*AIM OF THE EXERCISE*. The span to repeat in the listing below runs from the line containing "Image resolution: width=900" to the line containing "You are a computer-use agent. Screen", inclusive. Repeat it exactly, and only it.

*GIVEN ENTRIES*.
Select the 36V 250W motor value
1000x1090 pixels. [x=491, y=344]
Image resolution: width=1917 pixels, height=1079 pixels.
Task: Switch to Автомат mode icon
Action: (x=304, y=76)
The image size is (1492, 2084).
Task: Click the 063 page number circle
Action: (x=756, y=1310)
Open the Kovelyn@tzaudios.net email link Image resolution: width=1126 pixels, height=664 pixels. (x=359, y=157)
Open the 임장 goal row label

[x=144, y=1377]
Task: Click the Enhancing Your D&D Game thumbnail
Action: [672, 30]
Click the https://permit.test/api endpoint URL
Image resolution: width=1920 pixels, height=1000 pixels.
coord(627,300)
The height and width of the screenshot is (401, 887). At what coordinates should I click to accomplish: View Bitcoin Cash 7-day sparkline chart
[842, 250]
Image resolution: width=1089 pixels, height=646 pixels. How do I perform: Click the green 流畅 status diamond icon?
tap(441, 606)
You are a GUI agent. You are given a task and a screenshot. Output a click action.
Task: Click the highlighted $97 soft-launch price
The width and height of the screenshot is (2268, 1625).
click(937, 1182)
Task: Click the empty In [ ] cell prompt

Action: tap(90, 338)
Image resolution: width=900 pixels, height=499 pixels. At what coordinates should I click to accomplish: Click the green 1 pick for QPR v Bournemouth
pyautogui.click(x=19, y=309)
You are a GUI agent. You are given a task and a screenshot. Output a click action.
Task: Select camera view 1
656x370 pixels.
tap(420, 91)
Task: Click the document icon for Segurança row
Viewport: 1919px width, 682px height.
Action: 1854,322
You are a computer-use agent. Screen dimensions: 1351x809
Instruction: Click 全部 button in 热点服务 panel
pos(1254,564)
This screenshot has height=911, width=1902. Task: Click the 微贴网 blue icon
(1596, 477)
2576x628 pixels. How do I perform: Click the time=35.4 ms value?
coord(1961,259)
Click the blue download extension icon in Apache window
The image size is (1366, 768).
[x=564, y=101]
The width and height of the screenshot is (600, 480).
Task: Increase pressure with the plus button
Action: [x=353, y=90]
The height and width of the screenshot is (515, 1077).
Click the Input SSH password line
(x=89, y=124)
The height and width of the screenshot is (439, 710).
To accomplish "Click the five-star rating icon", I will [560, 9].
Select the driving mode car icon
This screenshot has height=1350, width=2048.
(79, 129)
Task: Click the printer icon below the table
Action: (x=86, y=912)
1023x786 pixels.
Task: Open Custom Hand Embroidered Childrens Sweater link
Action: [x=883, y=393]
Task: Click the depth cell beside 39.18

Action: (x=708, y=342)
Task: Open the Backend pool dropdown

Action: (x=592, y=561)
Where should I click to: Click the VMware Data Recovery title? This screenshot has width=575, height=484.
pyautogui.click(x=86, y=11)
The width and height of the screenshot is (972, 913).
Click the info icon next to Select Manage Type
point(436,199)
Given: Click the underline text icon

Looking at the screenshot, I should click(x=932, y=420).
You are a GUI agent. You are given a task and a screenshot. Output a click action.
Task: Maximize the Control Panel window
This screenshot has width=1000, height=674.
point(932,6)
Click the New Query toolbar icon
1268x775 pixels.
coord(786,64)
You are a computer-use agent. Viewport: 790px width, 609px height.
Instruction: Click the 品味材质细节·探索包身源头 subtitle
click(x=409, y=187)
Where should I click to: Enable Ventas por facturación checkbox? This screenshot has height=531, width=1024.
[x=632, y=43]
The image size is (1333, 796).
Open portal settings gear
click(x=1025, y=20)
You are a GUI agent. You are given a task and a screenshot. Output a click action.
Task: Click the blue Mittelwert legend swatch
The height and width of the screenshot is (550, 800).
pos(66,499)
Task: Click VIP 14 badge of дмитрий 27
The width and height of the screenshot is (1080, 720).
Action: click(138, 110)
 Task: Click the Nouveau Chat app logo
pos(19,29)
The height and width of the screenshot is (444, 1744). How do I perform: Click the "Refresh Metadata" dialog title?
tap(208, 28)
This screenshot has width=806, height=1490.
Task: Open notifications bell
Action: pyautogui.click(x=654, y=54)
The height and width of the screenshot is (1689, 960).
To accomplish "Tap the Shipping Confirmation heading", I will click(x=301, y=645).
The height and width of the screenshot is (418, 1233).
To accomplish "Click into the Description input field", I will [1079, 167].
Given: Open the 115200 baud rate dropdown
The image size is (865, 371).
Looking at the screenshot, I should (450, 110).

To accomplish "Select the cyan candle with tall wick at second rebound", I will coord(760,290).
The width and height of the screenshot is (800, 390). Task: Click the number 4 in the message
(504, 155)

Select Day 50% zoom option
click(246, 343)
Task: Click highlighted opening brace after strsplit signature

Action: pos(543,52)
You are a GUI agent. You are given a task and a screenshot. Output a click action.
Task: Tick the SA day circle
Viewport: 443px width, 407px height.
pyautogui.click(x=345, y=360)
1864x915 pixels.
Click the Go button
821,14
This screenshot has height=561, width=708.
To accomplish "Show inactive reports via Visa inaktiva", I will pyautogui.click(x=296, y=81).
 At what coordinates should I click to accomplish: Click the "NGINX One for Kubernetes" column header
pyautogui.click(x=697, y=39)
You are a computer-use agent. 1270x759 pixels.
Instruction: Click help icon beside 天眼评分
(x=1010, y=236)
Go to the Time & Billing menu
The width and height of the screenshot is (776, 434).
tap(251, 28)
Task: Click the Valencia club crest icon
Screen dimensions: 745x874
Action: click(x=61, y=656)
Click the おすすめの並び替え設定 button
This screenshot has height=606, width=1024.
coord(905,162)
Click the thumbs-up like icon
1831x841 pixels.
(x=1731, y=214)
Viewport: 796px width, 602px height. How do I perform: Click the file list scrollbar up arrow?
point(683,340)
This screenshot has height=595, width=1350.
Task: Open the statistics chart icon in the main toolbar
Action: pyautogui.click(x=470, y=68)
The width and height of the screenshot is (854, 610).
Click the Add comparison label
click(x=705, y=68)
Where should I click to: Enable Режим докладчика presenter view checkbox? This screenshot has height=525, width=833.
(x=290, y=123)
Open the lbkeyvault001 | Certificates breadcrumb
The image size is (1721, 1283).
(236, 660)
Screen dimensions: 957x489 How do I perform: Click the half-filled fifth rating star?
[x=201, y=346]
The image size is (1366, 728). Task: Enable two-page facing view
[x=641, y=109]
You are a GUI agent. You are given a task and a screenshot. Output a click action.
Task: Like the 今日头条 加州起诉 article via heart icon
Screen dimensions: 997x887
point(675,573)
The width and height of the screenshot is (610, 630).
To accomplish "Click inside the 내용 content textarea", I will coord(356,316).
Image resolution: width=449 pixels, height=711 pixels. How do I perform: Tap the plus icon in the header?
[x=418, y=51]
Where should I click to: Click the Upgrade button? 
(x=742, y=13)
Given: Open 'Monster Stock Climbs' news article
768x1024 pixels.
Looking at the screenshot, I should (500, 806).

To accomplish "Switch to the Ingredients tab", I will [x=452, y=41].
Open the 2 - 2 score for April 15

*COMPLETED TASK*.
Image resolution: width=900 pixels, height=499 pixels. At what coordinates should I click to accomplish: Click the green 1 pick for QPR v Bournemouth
pyautogui.click(x=19, y=309)
You are a GUI agent. You are given a task and a screenshot. Output a click action.
Task: Select camera view 1
656x370 pixels.
tap(420, 91)
Task: Click the document icon for Segurança row
Viewport: 1919px width, 682px height.
Action: 1854,322
You are a computer-use agent. Screen dimensions: 1351x809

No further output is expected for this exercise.